Mammal
Southern Tamandua
Tamandua tetradactyla

The Southern Tamandua is a tree-climbing 'lesser anteater', a tan-and-black mammal with a long tubular snout, no teeth, and a prehensile tail it uses like a fifth limb. Smaller and far more arboreal than the giant anteater, it is one of Trinidad's most distinctive forest residents, often given the local name 'matapel' or simply anteater.
Appearance
Head and body length runs roughly 34 to 88 cm, with a naked prehensile tail of similar length and a weight commonly between 3.5 and 7 kg. The coat is short and coarse, typically blond or tan with a bold black 'vest' wrapping the shoulders, back and flanks, though some individuals are almost uniformly pale. The snout is long, narrow and slightly down-curved, ending in a tiny mouth from which a sticky worm-like tongue extends; the eyes and ears are small.
Behaviour
It is a solitary, mainly nocturnal animal that moves slowly and deliberately through the canopy and along the ground, gripping branches with its prehensile tail and powerful curved foreclaws. Those same claws are a formidable defence: when cornered it rears back on its hind legs and tail, spreads its forelimbs and slashes, and can release a strong musky odour from an anal gland. It shelters by day in hollow trees, burrows or dense tangles of vines and epiphytes.

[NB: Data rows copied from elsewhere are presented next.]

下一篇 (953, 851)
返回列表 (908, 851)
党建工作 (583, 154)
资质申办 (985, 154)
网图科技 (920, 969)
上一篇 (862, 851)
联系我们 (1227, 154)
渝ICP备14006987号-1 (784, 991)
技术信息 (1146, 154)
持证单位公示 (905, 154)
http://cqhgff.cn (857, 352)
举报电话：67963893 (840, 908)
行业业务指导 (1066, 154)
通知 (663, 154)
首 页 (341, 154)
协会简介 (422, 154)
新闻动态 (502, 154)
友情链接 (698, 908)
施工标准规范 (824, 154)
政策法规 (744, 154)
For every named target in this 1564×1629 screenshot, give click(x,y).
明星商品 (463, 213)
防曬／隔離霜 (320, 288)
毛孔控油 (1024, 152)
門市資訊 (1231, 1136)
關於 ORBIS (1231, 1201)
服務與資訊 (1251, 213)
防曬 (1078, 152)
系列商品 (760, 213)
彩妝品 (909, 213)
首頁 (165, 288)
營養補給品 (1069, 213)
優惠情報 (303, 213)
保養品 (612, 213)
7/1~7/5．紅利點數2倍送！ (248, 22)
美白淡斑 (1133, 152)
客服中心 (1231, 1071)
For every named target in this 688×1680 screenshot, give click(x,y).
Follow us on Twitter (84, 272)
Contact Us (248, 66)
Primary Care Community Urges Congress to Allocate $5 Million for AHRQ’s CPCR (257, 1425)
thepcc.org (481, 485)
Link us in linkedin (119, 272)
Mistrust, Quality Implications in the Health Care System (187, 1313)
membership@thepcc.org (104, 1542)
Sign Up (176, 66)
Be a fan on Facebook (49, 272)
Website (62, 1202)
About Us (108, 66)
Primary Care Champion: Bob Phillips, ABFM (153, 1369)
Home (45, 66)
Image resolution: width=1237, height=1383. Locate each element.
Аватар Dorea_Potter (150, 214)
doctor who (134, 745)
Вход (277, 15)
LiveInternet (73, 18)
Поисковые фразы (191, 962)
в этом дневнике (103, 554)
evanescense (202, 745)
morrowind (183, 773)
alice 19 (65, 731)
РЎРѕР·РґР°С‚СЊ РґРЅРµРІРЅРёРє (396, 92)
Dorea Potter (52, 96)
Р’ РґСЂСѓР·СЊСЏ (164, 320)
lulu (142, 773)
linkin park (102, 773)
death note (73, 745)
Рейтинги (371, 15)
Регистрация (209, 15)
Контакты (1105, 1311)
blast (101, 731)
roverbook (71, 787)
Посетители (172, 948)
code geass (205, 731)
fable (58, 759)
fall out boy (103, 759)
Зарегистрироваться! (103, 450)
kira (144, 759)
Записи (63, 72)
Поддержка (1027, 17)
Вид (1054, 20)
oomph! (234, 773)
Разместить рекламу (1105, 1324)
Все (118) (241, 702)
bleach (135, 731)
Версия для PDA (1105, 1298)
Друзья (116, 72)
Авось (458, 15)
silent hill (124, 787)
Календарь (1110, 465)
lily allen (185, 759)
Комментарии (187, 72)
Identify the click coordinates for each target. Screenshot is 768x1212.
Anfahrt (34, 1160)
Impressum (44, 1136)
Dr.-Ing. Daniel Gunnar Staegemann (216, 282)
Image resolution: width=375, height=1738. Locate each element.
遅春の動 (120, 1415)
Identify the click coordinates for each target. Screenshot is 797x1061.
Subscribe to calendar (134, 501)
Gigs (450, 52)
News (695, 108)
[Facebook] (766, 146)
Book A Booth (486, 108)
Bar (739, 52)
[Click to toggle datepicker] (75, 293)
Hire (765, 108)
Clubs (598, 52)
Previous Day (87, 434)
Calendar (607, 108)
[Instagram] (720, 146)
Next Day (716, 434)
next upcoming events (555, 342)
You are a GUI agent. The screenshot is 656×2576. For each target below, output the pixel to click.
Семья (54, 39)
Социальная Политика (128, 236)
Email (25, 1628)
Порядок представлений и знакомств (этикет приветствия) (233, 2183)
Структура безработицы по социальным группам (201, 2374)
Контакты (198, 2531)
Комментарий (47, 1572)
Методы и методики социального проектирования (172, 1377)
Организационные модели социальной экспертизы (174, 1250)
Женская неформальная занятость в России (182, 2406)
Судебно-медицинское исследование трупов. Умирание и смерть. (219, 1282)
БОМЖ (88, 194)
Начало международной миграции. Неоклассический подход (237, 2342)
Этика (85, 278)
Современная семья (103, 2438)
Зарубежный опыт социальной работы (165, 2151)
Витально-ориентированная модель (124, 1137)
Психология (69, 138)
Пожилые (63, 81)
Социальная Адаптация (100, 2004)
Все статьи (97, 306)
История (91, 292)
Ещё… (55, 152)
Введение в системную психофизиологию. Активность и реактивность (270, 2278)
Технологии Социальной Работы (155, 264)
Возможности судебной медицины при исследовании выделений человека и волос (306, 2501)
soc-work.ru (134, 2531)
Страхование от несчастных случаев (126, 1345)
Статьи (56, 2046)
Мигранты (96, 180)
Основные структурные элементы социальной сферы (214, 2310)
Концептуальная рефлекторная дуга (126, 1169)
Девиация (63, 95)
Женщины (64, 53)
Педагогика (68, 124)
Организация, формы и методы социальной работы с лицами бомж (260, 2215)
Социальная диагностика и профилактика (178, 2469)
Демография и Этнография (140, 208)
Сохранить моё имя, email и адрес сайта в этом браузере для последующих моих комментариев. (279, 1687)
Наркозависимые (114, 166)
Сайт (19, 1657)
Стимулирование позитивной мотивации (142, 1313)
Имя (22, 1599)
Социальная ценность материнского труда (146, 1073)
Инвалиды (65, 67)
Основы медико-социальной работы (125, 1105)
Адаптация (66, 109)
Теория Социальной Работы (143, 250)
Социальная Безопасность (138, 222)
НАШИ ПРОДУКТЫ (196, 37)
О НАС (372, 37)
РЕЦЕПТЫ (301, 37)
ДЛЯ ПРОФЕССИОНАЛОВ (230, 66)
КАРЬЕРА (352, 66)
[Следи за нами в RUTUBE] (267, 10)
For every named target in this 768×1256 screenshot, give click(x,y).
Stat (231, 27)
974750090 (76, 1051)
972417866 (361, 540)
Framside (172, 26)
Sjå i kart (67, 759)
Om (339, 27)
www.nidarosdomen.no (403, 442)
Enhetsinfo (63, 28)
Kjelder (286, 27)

Tamanduas are most common near streams and rivers where vine-rich vegetation supports abundant insect prey.
Diet and breeding
The diet is almost entirely ants and termites, especially arboreal species, located by a keen sense of smell and extracted by tearing open nests with the foreclaws and lapping up insects with the long sticky tongue. It deliberately avoids ants with strong chemical defences, such as army ants and leaf-cutter ants, and will also take some bees and honey. A single young is usually born after a gestation of around 4 to 5 months; the infant rides on the mother's back and is later parked on a branch while she forages. A notable quirk is that, lacking teeth, it relies on a muscular stomach to grind its food.
In Trinidad and Tobago
The Southern Tamandua is native to Trinidad, where it occurs in forests, secondary growth and plantation edges across much of the island, but it is absent from Tobago. It plays a useful ecological role as a controller of ant and termite populations. Globally the species is listed by the IUCN as Least Concern given its wide range, though road kills and habitat clearance are local pressures.